Elle soupira, avec tristesse, et Arthur se sentit soudain plus mal que
si elle lui avait crié dessus. "Je te crois, Arthur. Mais c'est ça le
problème. Je t'aime ; je trouve parfois tes objets Moldus sympathiques,
même si tes collections sont... excessives, et j'accepte que tu restes
travailler dans ce petit département sans espoir de promotion, parce que
ça te plait. Mais quand même! Tu as une famille! Tu as épousé une
sorcière, tes enfants sont des sorciers. Reste un peu avec nous...
Regarde-nous de temps en temps!" Une horrible pensée lui traversa
l'esprit. "Et que va dire le ministère! Tu n'as pas utilisé la magie
devant des Moldus, au moins?"
"Non. J'étais dans la pièce à côté." Elle soupira, de soulagement et
d'exaspération mêlés.
Arthur se sentit coupable, d'autant plus qu'il s'était attendu à une
scène beaucoup plus explosive. Il bafouilla "Désolé, Molly. Je ne le ferai
plus." Puis il tortilla ses pouces, ne sachant que dire.
Elle eut un pâle sourire. "Bah, ce n'est rien. Je me suis énervée.
Heureusement que les enfants dorment. Mais dis-moi où tu vas, la prochaine
fois." Elle fronça à nouveau les sourcils. "Tout de même, qu'est-ce qu'il
a, ce canard? Qu'est-ce que tu lui trouves de si extraordinaire?"
Arthur ne put répondre que d'un énergique "Euh..." alors que Molly
levait le canard à la hauteur de ses yeux, tout près de son visage. "Non,
vraiment... quelconque..." murmura-t-elle, d'un ton de plaisanterie
maintenant. "Oh, si, il y a quelque chose qui pourrait t'intéresser,
ici."
"Où ça?" demanda Arthur avec une grande curiosité, approchant son
visage du point en question pour le regarder.
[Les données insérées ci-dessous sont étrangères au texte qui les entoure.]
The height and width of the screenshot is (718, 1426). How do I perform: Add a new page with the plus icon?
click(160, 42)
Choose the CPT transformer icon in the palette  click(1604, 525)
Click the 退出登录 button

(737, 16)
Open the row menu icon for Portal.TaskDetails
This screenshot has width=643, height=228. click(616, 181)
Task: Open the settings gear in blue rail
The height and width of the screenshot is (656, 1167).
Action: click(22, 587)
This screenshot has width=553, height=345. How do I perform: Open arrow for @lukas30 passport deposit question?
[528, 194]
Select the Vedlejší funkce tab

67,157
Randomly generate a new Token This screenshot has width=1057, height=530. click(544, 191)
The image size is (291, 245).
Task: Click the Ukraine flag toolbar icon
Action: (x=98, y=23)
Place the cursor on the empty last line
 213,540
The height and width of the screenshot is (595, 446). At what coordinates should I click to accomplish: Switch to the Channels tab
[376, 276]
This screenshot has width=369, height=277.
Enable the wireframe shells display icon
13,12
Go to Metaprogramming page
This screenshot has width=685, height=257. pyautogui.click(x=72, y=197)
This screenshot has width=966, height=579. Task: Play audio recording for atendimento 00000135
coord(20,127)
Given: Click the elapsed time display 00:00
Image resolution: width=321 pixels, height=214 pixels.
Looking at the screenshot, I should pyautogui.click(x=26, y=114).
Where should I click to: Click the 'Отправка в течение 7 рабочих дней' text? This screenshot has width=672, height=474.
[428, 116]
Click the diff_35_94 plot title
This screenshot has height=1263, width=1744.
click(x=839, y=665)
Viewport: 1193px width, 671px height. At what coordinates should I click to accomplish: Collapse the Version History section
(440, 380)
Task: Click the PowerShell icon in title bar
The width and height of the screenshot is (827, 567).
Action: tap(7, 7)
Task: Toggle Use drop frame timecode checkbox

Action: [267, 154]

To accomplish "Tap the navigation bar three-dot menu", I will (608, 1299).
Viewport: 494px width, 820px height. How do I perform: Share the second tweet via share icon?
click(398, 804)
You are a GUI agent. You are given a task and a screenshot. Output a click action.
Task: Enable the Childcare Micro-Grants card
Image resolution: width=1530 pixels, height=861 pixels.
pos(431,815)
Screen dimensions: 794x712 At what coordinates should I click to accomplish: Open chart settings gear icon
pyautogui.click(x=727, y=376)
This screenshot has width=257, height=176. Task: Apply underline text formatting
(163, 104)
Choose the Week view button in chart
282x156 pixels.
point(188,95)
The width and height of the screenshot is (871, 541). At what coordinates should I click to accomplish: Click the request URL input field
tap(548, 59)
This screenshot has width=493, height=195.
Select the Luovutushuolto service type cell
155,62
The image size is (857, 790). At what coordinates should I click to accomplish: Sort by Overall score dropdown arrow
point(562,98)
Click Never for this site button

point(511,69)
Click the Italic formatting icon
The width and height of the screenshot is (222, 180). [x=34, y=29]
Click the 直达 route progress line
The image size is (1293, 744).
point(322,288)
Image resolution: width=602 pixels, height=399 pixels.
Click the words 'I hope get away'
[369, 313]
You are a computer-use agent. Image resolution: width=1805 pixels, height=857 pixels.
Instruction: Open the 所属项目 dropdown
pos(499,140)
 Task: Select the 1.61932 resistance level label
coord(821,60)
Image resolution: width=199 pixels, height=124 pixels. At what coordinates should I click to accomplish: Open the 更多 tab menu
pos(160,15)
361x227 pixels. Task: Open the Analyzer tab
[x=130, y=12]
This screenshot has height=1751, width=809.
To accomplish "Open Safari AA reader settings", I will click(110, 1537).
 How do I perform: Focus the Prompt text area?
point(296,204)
Molly, à ce moment, écarta
fourbement le canard en plastique et embrassa Arthur, en signe de
paix.
"Je crois que je commence en effet à comprendre l'intérêt." dit-elle
avec un sourire plein de malice. "C'est pour que les maris se souviennent
plus souvent d'embrasser leurs femmes."
"Je ne pense pas que ce soit comme ça que l'utilisent les Moldus." fit
remarquer Arthur inébranlablement franc.
"Eh bien ils ont tort." répondit Molly fermement. "Aucun sens de ce qui
est bon et important dans la vie.
Arthur sourit. Elle n'avait pas tout à fait tort.